What's going on in that body of ours? Why am I chasing that pipe dream, that PR that I will then try to surpass again? This only can last so long. If you ask me right now, I believe that I feel the need to commit to something with my whole being. Because running is so basic, that both my body and my mind can embrace the pain that comes with some of the training and most of the racing.

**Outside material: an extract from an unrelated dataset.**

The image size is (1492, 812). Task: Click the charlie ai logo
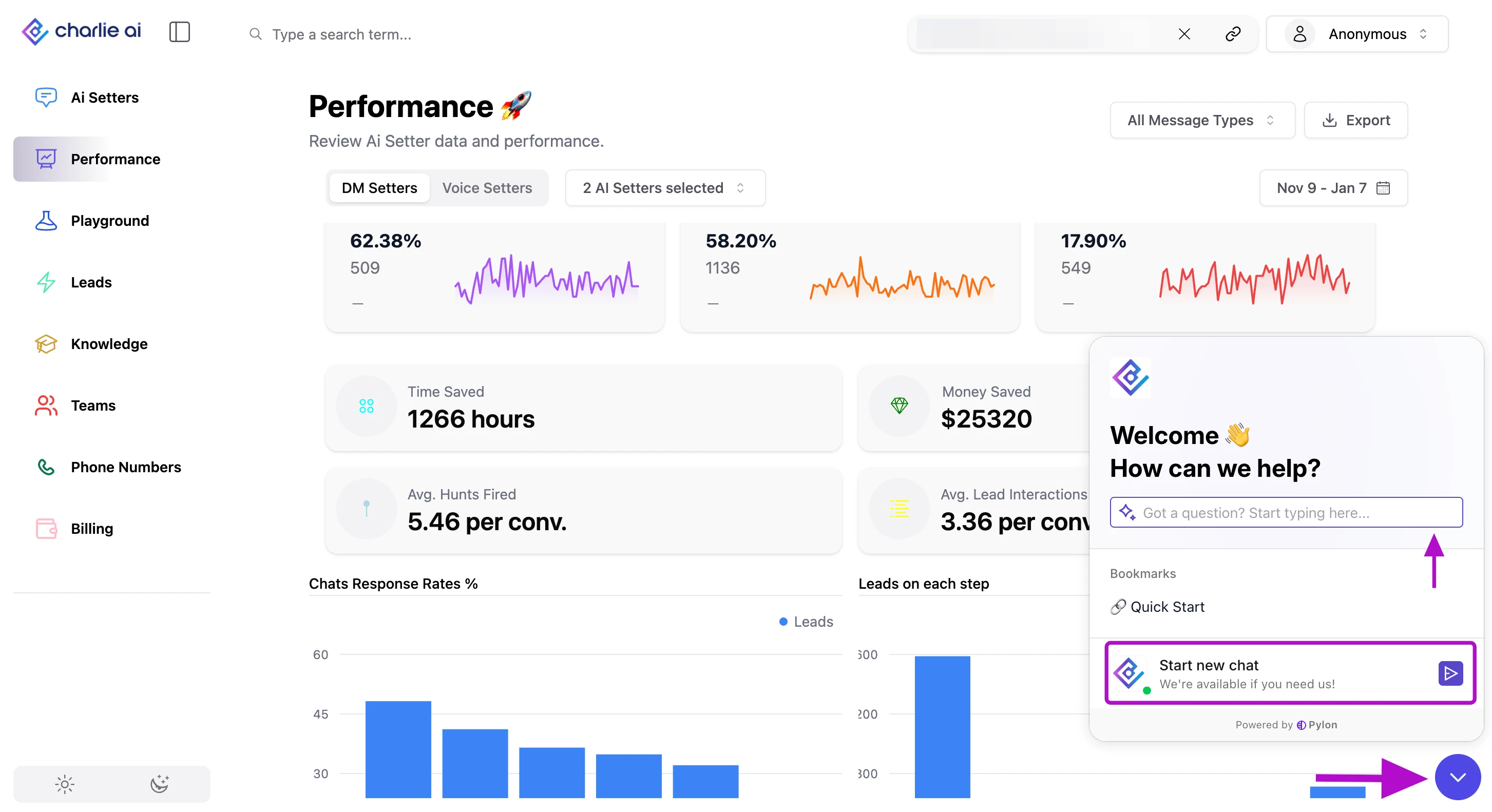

While I was nursing my beer at the club, I pulled my Garmin and looked at my last race, an 8 km race. I looked at each lap. I remembered clearly how I felt, how the first two km just flew by, with a barely noticeable uphill, then a very light downhill all the way to the lake to about 5.5 km. I passed the 5k marker faster than my previous 5k PR. Km 7 was hard, and the first half of km 8 was even harder. And I had a friggin' stich to the right side. Never happened to me before. Then I could almost see the end but not quite because it was just around a corner, to the left. Maybe 100 m from the corner. I picked up the pace a bit, although I didn't think I could. The last 100m was just a sprint that used energy I pulled out of thin air. I recorded my race for my podcast and on the audio recording, you can hear the pain at the finish. Best race yet.
I can't even imagine running faster than that. But I know I will. Because I now know a truth about myself: I'm a wuss. I trained when I was in my twenties and I always pulled back when I felt any kind of strain. I never actually committed to my running. I was a slow runner, that's how I was born and that's how it was going to be. My 10k PR is 49:59, which I ran when I was 25. I now run faster than that on training runs. I now know for a fact that I was a better runner than I thought.
But all this doesn't really matter. It's the past. I had a blast anyway. Today though, I'm committed. I realize I'm not a gifted runner. But, I intend to realize as much of my potential as possible within my life's constraints. I cannot abandon my job and my family to dedicate myself to running. I can still do a lot though.